What Does "Balance the Budget" Even Mean?

This is a story about the deficit scolds who substitute attitude for argument and how they use the public’s ignorance about the federal budget to their advantage.

It comes from sparring over the House Republican budget, which Republicans claim will achieve a balanced budget within ten years, and Barack Obama’s budget, which he will be submitting to Congress this week. Neither gets us to a zero deficit. The White House spin has been that balancing the budget isn’t an important goal by itself—deficits, surpluses, or balance are only means to the end of a growing economy or creating jobs. In line with that thinking, last week White House spokesman Dan Pfeiffer said, “You don’t want to balance the budget for the purposes of just balancing the budget.” 

As Slate’s Matt Yglesias points out, the White House is correct: There's no magic economic reason to run a balanced budget every year. Reducing the debt really is only a good idea if it is done in the service of some other goal. Less debt isn’t always a good thing. But Rory Cooper, a staffer for House Majority Whip Eric Cantor, took to Twitter to mock this idea: 

You don't want to balance your checkbook just for the sake of balancing your checkbook. #WhiteHouseLogic

It’s clear the White House and Cooper are talking about getting our deficit down to zero. But wait—balancing one's checkbook has nothing to do with not having debt; it’s about properly accounting for inflows and outflows. If your accounting matches the bank’s, the checkbook is balanced, regardless of whether you’re in the black or red. 

The inaccuracy isn’t inconsequential, but rather consistent with a long history of of using “balance the budget” to mean all sorts of things that have little to do with the proper meaning of matching federal revenues with federal spending. In Cooper’s case, the implication is that the problem with the federal budget is one of sloppy accounting—the government doesn't really know what it's doing—and that it is running a deficit. I'm reminded of Kevin Kline as the fake-but-sort-of president in Dave, who calls in an accountant friend to try to sort out the budget. As if better budgets were primarily about better accounting, and not different and contestable policy choices. 

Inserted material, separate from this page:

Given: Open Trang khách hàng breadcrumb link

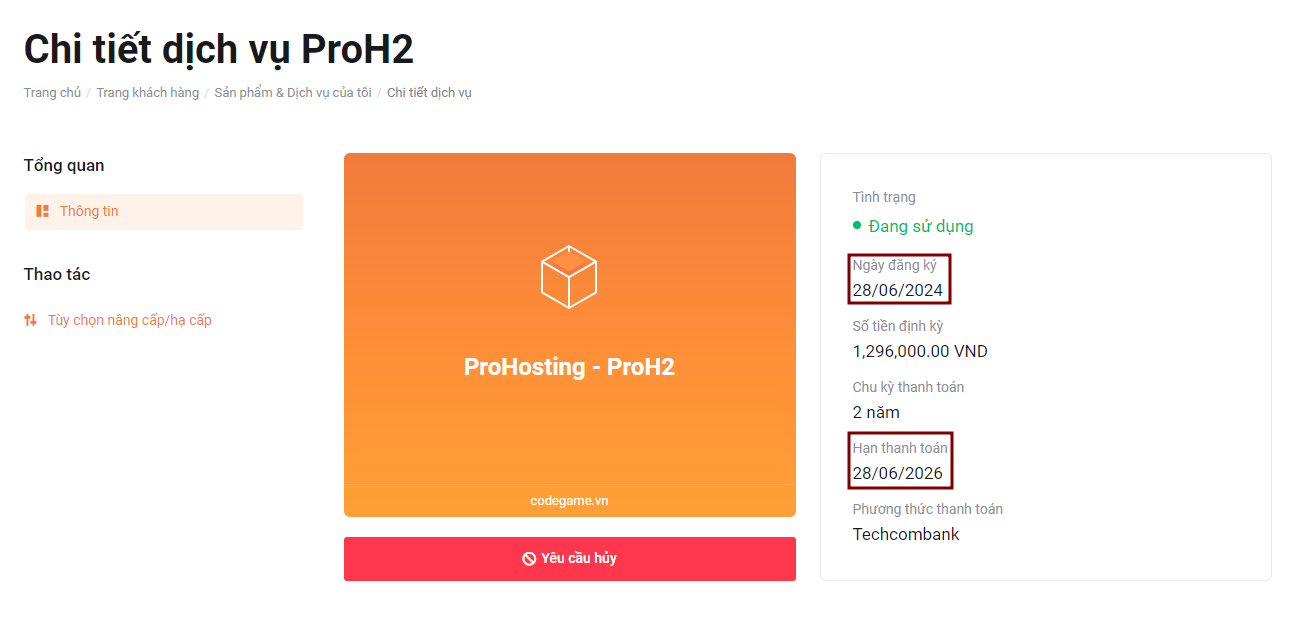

Whatever “balancing the budget” means, one thing is clear: People think it’s a good thing. Which gets to a broader underlying question: Why do people hate budget deficits? The truth is we don’t really know for sure. I can identify at least four possibilities of what people really mean when they say they are for a balanced budget:

1. The obvious one: People really do care the government revenues match government spending. 

2. Then there’s the one that I think Cooper and “Dave” are hinting at: that government should get its affairs in order, and that failing to “balance the budget” is basically about sloppy accounting.

3. I’ve found that for many Republican politicians, balancing the budget means “stop spending money on programs we don’t like.” That’s the sense under which they are just incredulous at the idea that the Affordable Care Act could be good for the budget; for them, it can’t by definition, but only because their definition of “budget deficit” isn’t really about budget deficits. This one also fits with the notion that government “waste” for most people just means “spending on stuff we don’t like.”

4. And then there’s the one from the classic moment in a 1992 Bush/Clinton/Perot town-hall debate, in which a questioner asked George H.W. Bush how the deficit affected him personally—by “deficit” she meant, apparently, the economy in general. 

Why do people conflate all of these things? To some extent, I do think there’s some deliberate effort here by deficit scolds to confuse an issue that is fairly complex as far as public policy goes. And to some extent, it’s probably because very few politicians, for various reasons, are willing to stand up for deficit spending. 

The outcome is that cutting deficits—in the abstract, without any content at all, much less specific spending cuts or tax increases—tends to be very popular. And that may actually help to produce real deficit cutting even when it’s terrible economic policy, as Paul Krugman and other economists believe has been the case over the last few years. What’s more, because the case (such as it is) for deficit reduction is so abstract and symbolic, deficit-reduction politics may be particularly prone to oddball schemes to get those abstract results without anyone having to take responsibility for how it happens. Thus, perhaps, everything from Gramm-Rudman in the 1980s to the “Supercommittee” and sequestration now—both gimmicks, not well-thought-out policies.

The truth is that the responsibility should be with the people who really do care about balanced budgets to explain what they are and why they are important. If they did that, perhaps it might produce a better debate about budgets, and maybe even better policies.